Arezzo, 15 maggio 2018 - Lo scenario del tentativo di stupro dentro la stanza d’albergo, l’ipotesi cruda su Martina immobilizzata dai due ragazzi che le sfilano i pantaloncini mentre sbarrano la porta e di lei che si difende graffiando per ora restano fuori dal processo. Quello in cui Alessandro Albertoni e Luca Vanneschi sono accusati di aver provocato la morte della studentessa genovese mentre cercava di sfuggire a un abuso sessuale. Luana Bono, il sostituto commissario della polizia giudiziaria genovese che ne aveva fatto l’oggetto dell’ultima informativa ai Pm, quella che La Nazione ha ieri anticipato, non può riferirne in aula nella sua testimonianza a norma di codice: è una mera congettura investigativa, non un fatto, anche se è il cuore del processo.

Toccherà al procuratore capo Roberto Rossi darle consistenza di prova nel corso delle udienze che verranno. La poliziotta cui si deve gran parte delle indagini sul campo, si presenta da sola. Non c’è con lei il vicequestore Luca Capurro che ne aveva coordinato il lavoro.

Tocca al sostituto commissario, dunque, raccontare come l’inchiesta italiana sia nata dall’esposto della famiglia, presentato a Genova un mese dopo la morte, e come lei abbia ricostruito la vacanza finita in tragedia: Martina che parte con due amiche per Palma di Maiorca, la sistemazione all’hotel Santa Ana di Cala Mayor, la conoscenza con i quattro ragazzi aretini fra cui Alessandro e Luca, il volo terribile dal balcone della camera 609, al sesto piano, intorno alle sette di mattina.

E ancora le rogatorie per acquisire gli atti di indagine della polizia spagnola, che aveva archiviato tutto come suicidio, le foto sulla stanza e sulla caduta giunte dalle Baleari dentro il fascicolo, quelle che lei stessa e una collega hanno scattato nell’hotel in un sopralluogo del maggio 2012. E infine gli interrogatori dei ragazzi protagonisti, a due a due, all’inizio di febbraio 2012: prima le amiche di lei, poi Albertoni e Vanneschi, infine i compagni di ferie di loro. Tutti intercettati nella stanzetta d’attesa, Alessandro e Luca persino nell’auto con cui vanno a Genova.

Niente può dire, però, Luana Bono sul contenuto di quelle frasi captate dai microfoni, a cominciare dalla più misteriosa di tutte: «Non c’è traccia di violenza sessuale», spiega rassicurante Albertoni a Vanneschi. Sono comunque intercettazioni che fanno già parte degli atti del processo, così come ieri ci sono entrate altre parole choc, quelle che i due ragazzi scrivono su Facebook al ritorno dalla vacanza a Palma.

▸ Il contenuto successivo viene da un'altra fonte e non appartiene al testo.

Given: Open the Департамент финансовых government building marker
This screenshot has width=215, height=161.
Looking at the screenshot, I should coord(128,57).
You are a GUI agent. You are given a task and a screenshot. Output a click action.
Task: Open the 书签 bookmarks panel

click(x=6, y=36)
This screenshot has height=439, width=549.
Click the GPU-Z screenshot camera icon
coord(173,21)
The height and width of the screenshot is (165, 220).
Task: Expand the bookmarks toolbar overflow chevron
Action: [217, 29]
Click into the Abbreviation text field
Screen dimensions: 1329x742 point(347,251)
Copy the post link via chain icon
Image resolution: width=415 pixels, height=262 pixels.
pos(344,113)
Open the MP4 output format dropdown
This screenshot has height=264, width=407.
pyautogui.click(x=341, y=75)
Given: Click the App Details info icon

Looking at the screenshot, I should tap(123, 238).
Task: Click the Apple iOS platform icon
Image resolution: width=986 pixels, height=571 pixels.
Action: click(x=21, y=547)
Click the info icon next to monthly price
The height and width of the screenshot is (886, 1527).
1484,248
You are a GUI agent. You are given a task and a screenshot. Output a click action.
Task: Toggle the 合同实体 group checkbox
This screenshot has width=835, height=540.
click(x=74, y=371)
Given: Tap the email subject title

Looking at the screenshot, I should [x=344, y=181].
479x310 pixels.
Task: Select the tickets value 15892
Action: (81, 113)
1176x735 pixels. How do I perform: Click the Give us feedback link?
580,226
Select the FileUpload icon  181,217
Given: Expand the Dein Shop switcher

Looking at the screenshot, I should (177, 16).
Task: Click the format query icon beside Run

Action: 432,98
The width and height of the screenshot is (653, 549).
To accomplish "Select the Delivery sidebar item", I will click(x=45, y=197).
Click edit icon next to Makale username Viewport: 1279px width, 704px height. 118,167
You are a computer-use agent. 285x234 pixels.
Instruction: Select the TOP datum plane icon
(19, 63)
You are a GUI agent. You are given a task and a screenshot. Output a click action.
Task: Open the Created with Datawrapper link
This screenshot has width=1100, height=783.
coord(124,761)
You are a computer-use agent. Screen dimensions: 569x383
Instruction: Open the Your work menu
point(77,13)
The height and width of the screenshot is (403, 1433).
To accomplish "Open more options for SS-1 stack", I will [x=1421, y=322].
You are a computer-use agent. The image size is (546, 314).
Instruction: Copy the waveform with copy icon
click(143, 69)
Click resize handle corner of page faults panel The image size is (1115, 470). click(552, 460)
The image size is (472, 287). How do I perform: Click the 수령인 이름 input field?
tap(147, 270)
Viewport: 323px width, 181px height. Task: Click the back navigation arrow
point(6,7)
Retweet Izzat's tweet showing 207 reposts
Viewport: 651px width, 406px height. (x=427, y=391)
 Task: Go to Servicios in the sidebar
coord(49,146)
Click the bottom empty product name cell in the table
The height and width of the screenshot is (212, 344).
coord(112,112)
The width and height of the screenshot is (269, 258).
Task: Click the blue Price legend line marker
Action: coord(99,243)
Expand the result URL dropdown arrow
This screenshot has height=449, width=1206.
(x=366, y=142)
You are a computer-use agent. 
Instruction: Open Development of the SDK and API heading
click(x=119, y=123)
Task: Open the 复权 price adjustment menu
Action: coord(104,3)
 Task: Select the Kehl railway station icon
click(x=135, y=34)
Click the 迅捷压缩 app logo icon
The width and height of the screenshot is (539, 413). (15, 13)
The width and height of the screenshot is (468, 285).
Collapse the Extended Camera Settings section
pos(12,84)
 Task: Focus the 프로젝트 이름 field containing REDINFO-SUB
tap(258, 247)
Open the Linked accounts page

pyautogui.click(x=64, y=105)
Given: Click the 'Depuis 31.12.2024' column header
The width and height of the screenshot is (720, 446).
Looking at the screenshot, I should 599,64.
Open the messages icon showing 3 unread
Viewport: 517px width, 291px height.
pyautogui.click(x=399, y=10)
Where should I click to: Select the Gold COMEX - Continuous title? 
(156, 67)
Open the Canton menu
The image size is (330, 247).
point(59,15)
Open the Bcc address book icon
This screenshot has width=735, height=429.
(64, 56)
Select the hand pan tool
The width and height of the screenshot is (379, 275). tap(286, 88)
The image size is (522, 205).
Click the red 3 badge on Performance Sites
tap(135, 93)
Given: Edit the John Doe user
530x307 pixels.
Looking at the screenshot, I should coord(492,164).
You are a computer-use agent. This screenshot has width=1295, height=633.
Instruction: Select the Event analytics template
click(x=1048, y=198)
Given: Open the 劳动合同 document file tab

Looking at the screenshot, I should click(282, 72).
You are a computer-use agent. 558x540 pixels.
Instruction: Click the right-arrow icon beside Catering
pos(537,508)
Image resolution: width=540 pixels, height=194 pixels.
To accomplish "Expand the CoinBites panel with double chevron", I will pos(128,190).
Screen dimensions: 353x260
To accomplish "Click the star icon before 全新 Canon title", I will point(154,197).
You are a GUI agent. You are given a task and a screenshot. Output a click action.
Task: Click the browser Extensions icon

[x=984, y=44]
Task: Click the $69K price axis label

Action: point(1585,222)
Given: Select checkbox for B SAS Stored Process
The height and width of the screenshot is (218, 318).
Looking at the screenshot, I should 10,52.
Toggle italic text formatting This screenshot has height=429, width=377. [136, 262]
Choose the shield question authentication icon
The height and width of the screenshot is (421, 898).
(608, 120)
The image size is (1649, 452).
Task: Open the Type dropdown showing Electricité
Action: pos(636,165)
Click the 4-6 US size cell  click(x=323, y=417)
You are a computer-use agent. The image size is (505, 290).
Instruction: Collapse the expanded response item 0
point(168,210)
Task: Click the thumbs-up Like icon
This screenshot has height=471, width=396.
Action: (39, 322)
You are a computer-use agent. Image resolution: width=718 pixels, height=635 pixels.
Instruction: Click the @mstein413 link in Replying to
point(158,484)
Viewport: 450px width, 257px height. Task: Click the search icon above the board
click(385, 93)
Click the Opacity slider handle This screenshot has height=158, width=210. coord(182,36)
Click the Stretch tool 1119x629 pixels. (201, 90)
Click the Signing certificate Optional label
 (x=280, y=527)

Le aveva segnalate l’esposto dei genitori, la poliziotta ha verificato che effettivamente stessero nei loro profili, il procuratore Rossi chiede e ottiene che vengano acquisite, nonostante la dura opposizione degli avvocati difensori, Tiberio Baroni per Albertoni e Stefano Buricchi per Vanneschi. «Delirio terrore e di nuovo delirio a Palma», posta su Facebook Luca il 6 agosto 2011. E ancora il 9: «Veramente un’avventura alla Vallanzasca la nostra».

Più vari riferimenti ad Al Capone e al film «Arancia meccanica». C’entra qualcosa con quanto successe nell’alba tragica del 3 agosto o è solo una suggestione? Dovrà dirlo il prosieguo del processo. Di certo, non è il massimo del dolore per due che avevano visto una ragazza di vent’anni volar giù dalla camera in cui era loro ospite.